Zatar, Baharat und Garam Masala – Orientalische Gewürzmischungen

Gewürzmischungen gibt es viele, aber diese dürfen Sie auf keinen Fall verpassen: Zatar, Baharat und Garam Masala verleihen jedem Gericht die richtige Würze.

Zatar

Zatar besteht aus Thymian, Oregano, Sesamkernen, Salz und Sumach, aber seine Zutaten und die Zubereitung variieren mit der Region, sodass fast jede Familie ihr eigenes Rezept hat. Klassisch wird die Gewürzmischung, die in Arabien und im nahen Osten ihren Ursprung hat, mit Olivenöl vermischt und vor dem Backen auf ein Fladenbrot gestrichen. Zudem ist Zatar als Marinade für Fleischgerichte und als „Hummus-Gewürz“ sehr beliebt und hat eine verdauungsfördernde und immunstärkende Wirkung. Im arabischen Raum ist die Gewürzmischung zum Frühstück besonders gefragt: Brot wird in Olivenöl getunkt und dann in den Zatar. Verfeinern können Sie dies mit Frischkäse, Tomaten und Eiern.

Baharat

Grob übersetzt bedeutet Baharat „Gewürze“ und wird in vielen Ländern Arabiens als „Mutter aller Gewürzmischungen“ bezeichnet, denn sie gehört zu den weitverbreitetsten Gewürzmischungen überhaupt. Die Herstellung ist von Familie zu Familie unterschiedlich und verhält sich dadurch wie Curry: Anzahl und Zusammensetzung der Gewürze sind bei niemanden dieselben. Traditionell wird Baharat aus schwarzem Pfeffer, rosenscharfer Paprika, Nelken, Koriander, Zimt, Muskat und Kardamom hergestellt.
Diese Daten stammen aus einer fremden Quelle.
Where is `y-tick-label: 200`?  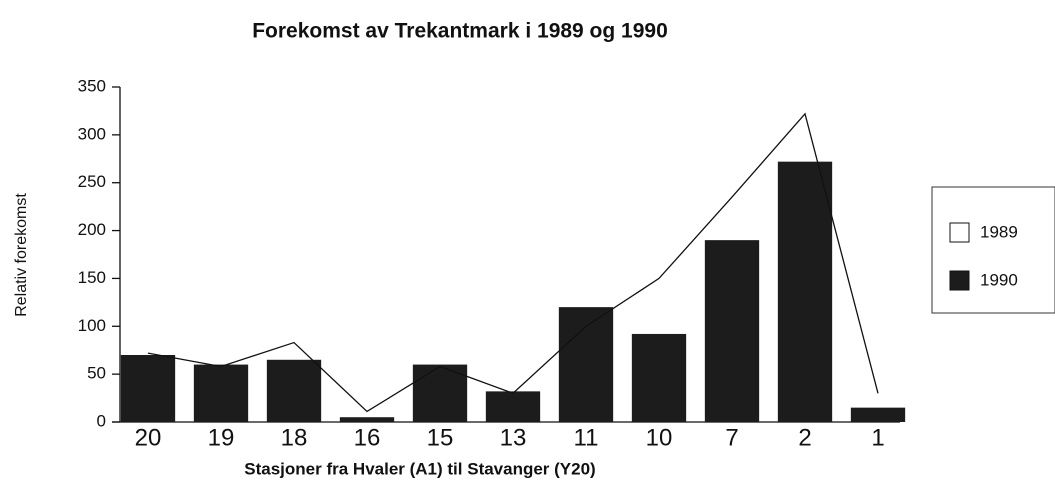 y-tick-label: 200 is located at coordinates (92, 230).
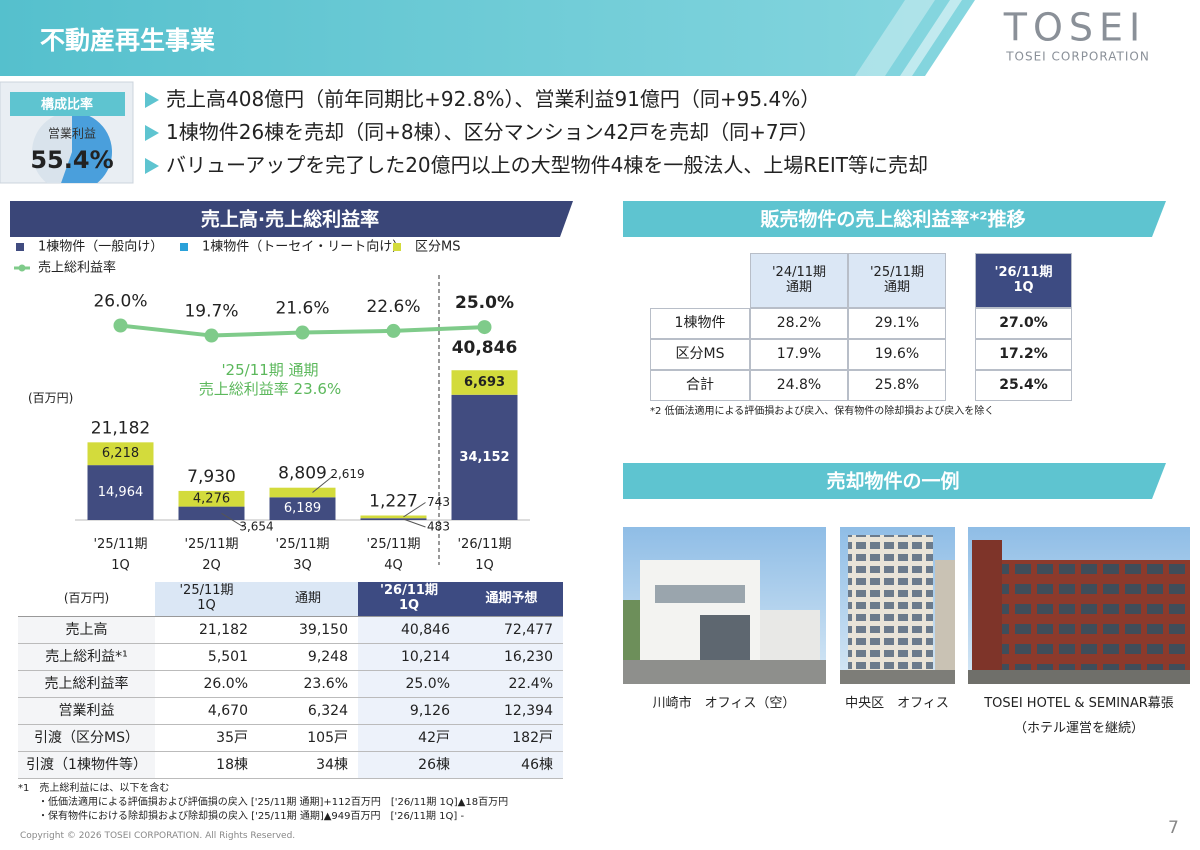 Image resolution: width=1200 pixels, height=850 pixels. I want to click on line-value-label: 22.6%, so click(393, 307).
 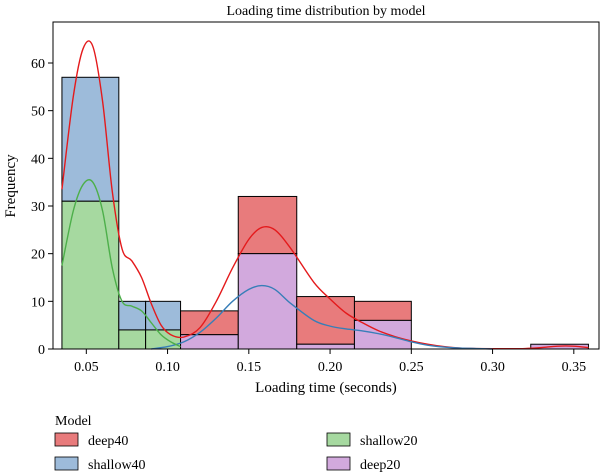 I want to click on x-tick-label: 0.15, so click(x=250, y=368).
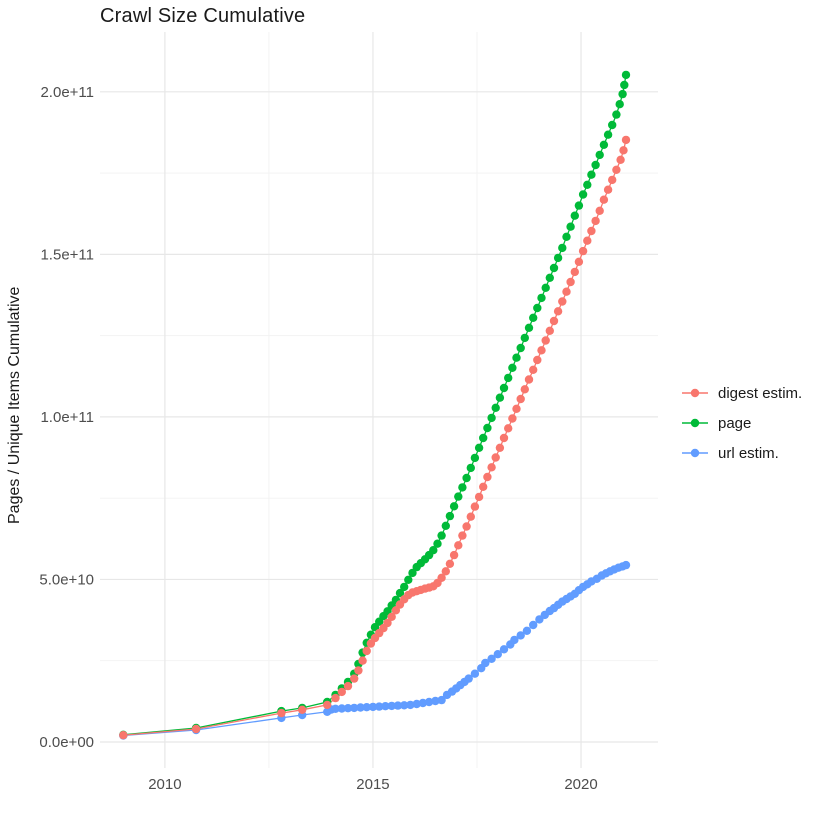  Describe the element at coordinates (735, 423) in the screenshot. I see `legend-label: page` at that location.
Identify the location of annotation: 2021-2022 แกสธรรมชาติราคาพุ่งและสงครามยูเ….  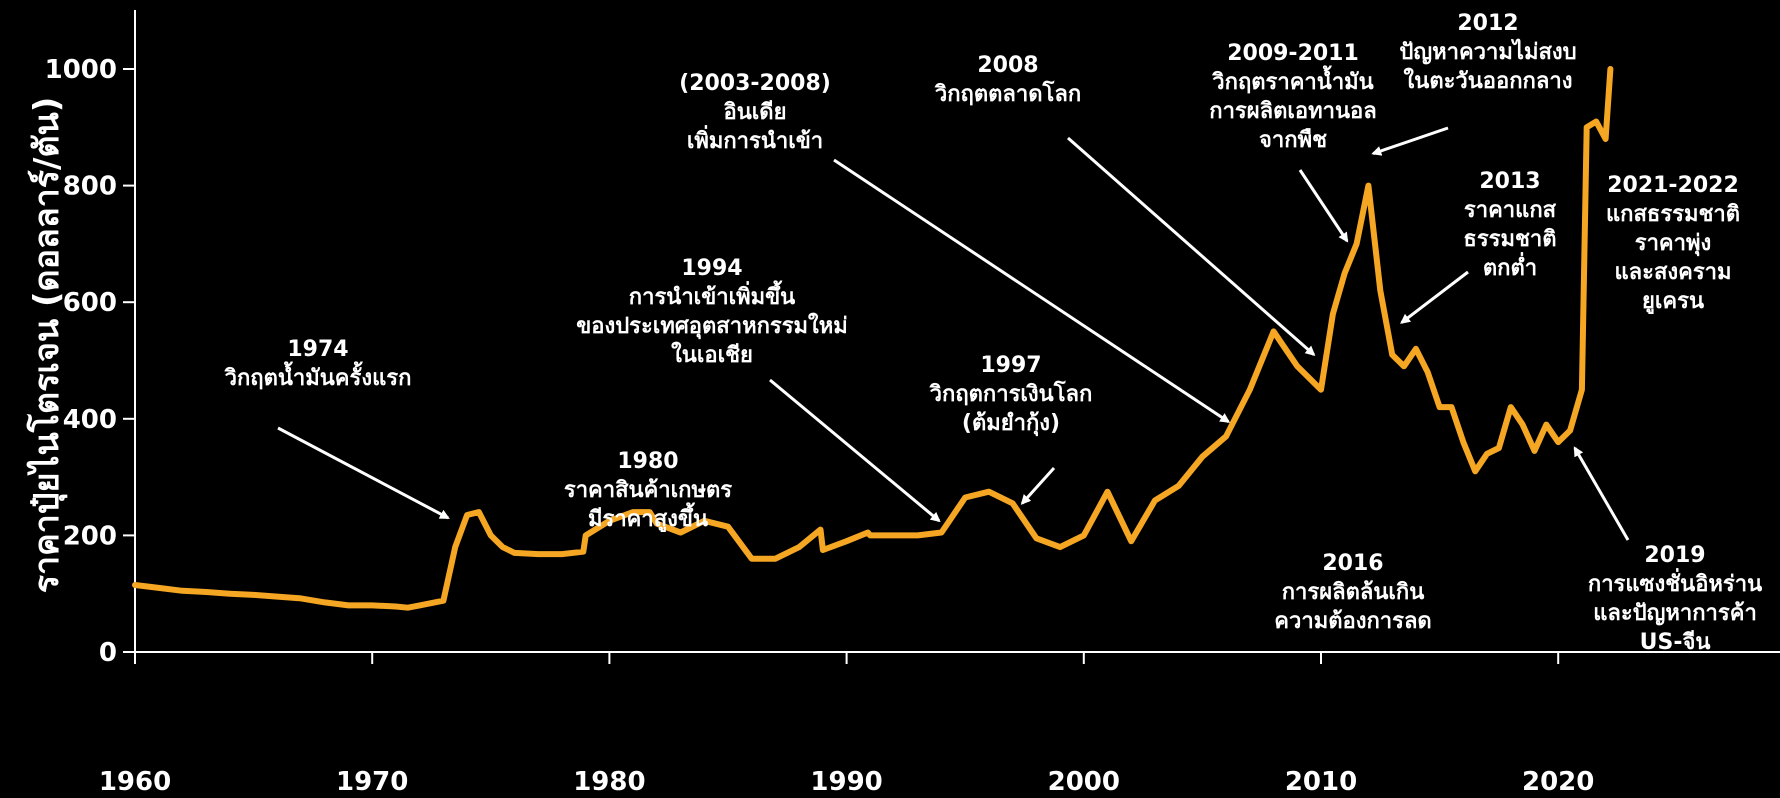
(1673, 244).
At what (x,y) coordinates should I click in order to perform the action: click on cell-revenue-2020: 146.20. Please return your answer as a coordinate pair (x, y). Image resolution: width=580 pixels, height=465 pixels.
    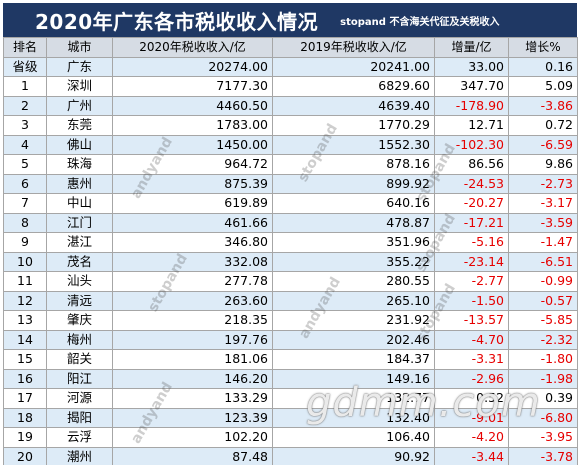
    Looking at the image, I should click on (192, 378).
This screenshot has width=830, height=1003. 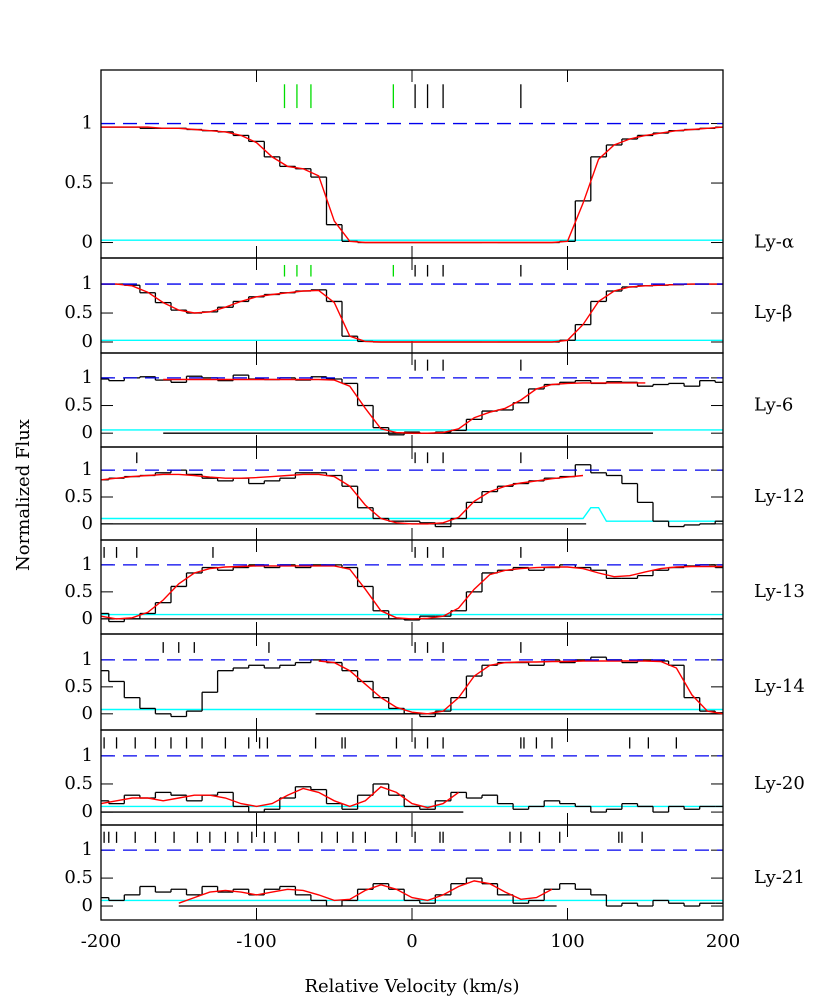 What do you see at coordinates (567, 942) in the screenshot?
I see `x-tick-label: 100` at bounding box center [567, 942].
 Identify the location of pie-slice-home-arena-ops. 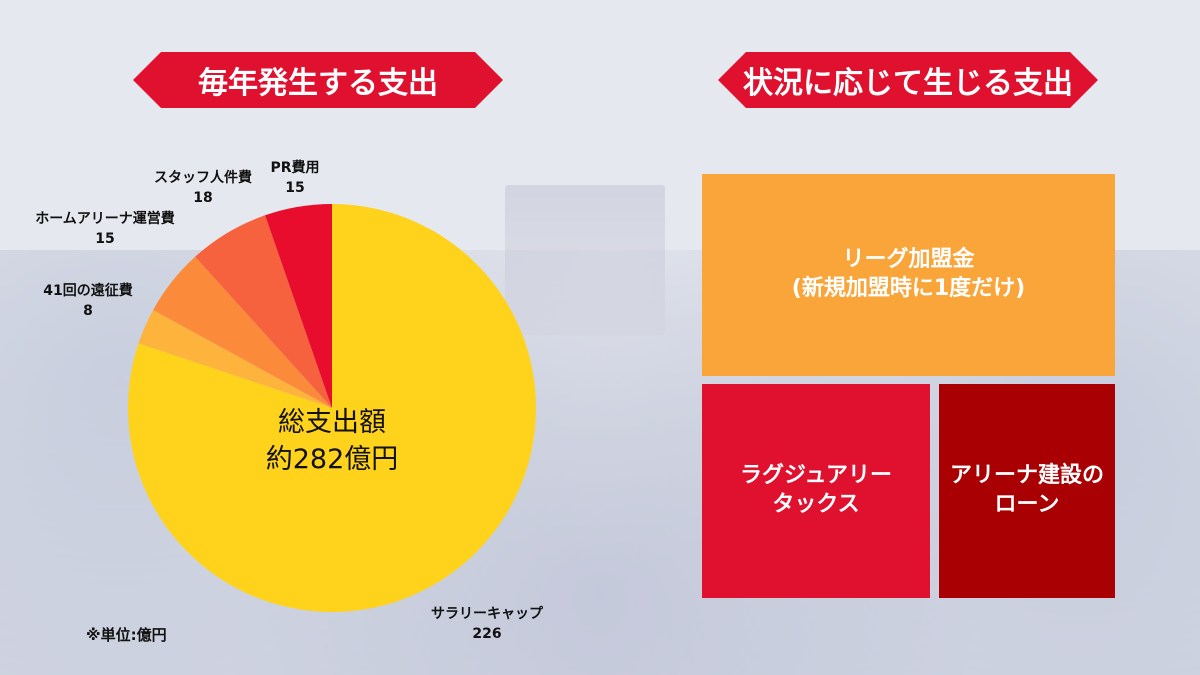
(242, 332).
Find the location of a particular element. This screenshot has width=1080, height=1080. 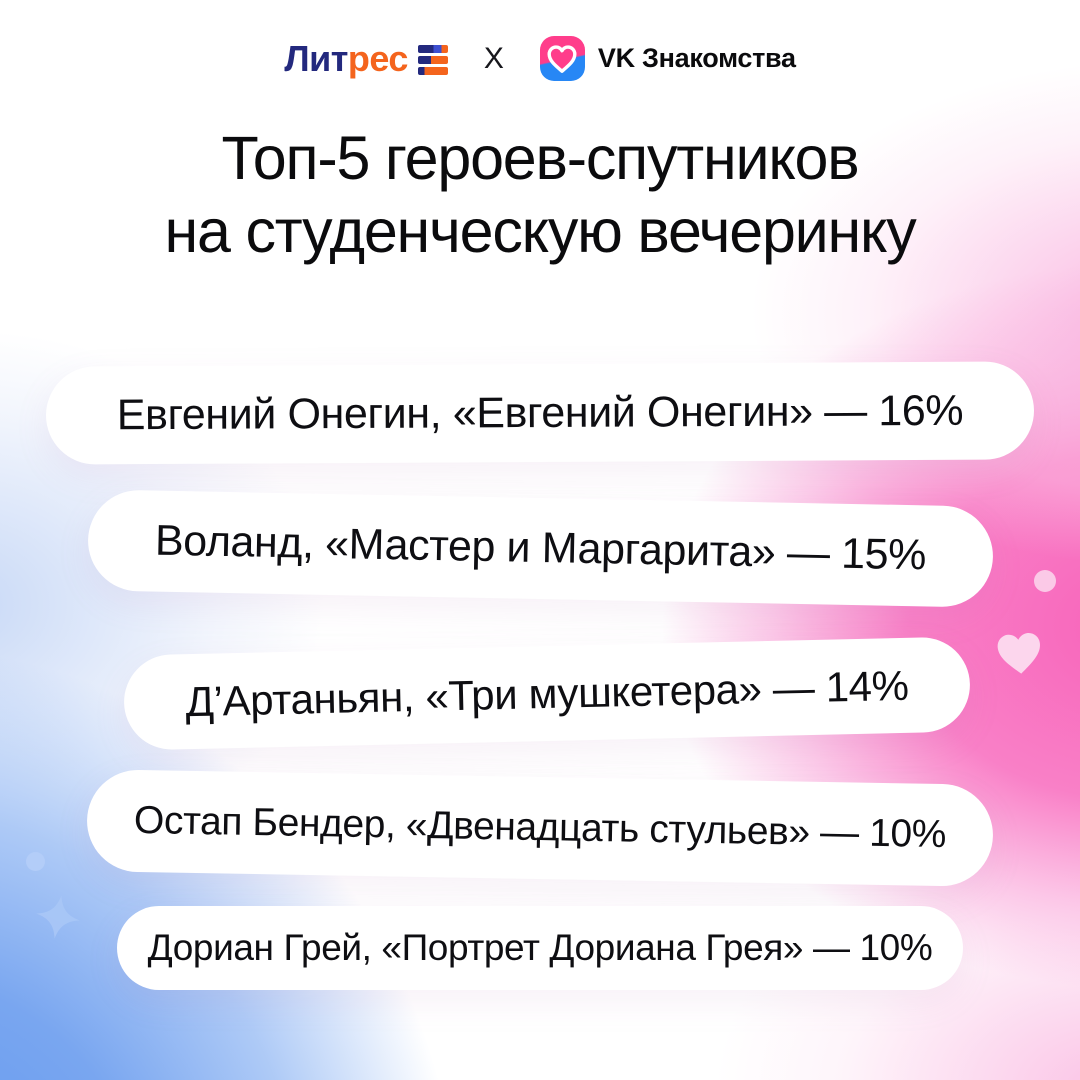

litres-books-icon is located at coordinates (432, 58).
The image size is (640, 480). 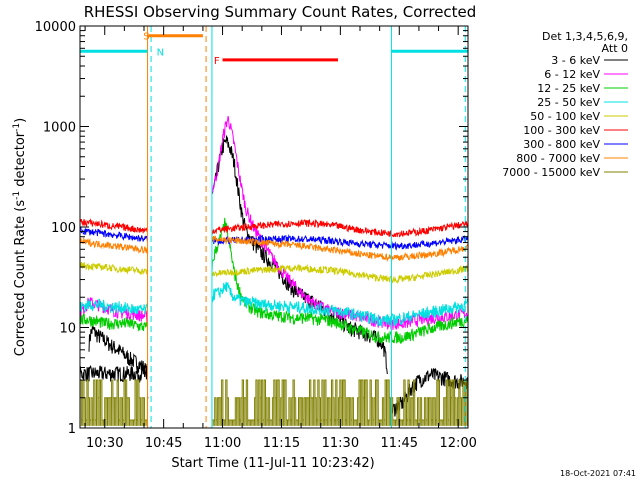 I want to click on legend-entry-label: 100 - 300 keV, so click(x=562, y=130).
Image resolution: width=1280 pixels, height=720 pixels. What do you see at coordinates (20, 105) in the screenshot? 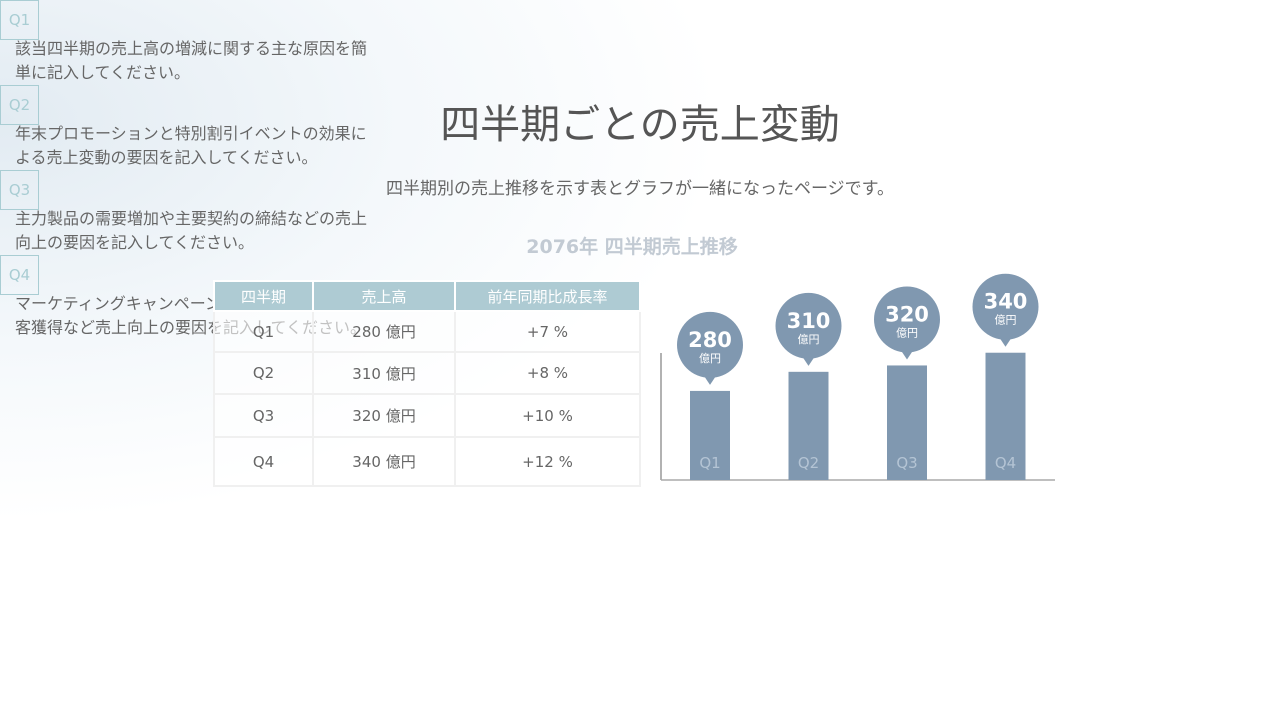
I see `note-badge: Q2` at bounding box center [20, 105].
Nicht nur bei Fleisch- und Fischgerichten kann Baharat als Marinade angewendet werden – was unter anderem dafür sorgt, dass frisches Fleisch länger genießbar bleibt – Kartoffeln, Gemüse und Tomatensauce lassen sich ebenfalls gut mit der Gewürzmischung verfeinern.

Garam Masala

Der Name des indischen Garam Masala hat die Bedeutung „heißes Gewürz“, da die traditionell enthaltenden Gewürze eine erhitzende Wirkung auf den Körper haben. So ist die Gewürzmischung aus Zimt, Kardamom, Nelken, Kreuzkümmel, Muskat und Pfeffer zusammengesetzt, lässt sich jedoch durch zahlreiche andere Gewürze, wie Chili, Knoblauch, Ingwer und Koriander ergänzen. Dank starkem Aroma wird Garam Masala meist bei Fleischgerichten als Würzung genutzt, aber im Dip, in der Suppe, in Currys, oder im Tee – für ein besonders intensives Geschmackserlebnis – findet die Gewürzmischung genauso Verwendung. In der Regel wird Garam Masala als Grundgeschmack genutzt, weshalb in vielen indischen Gerichten weitere Gewürze aufzufinden sind. Die Gewürzmischung ist nicht nur ein kulinarischer Genuss, sondern hat zusätzlich antibakterielle Eigenschaften, regt die Durchblutung an und verbessert die Verdauung.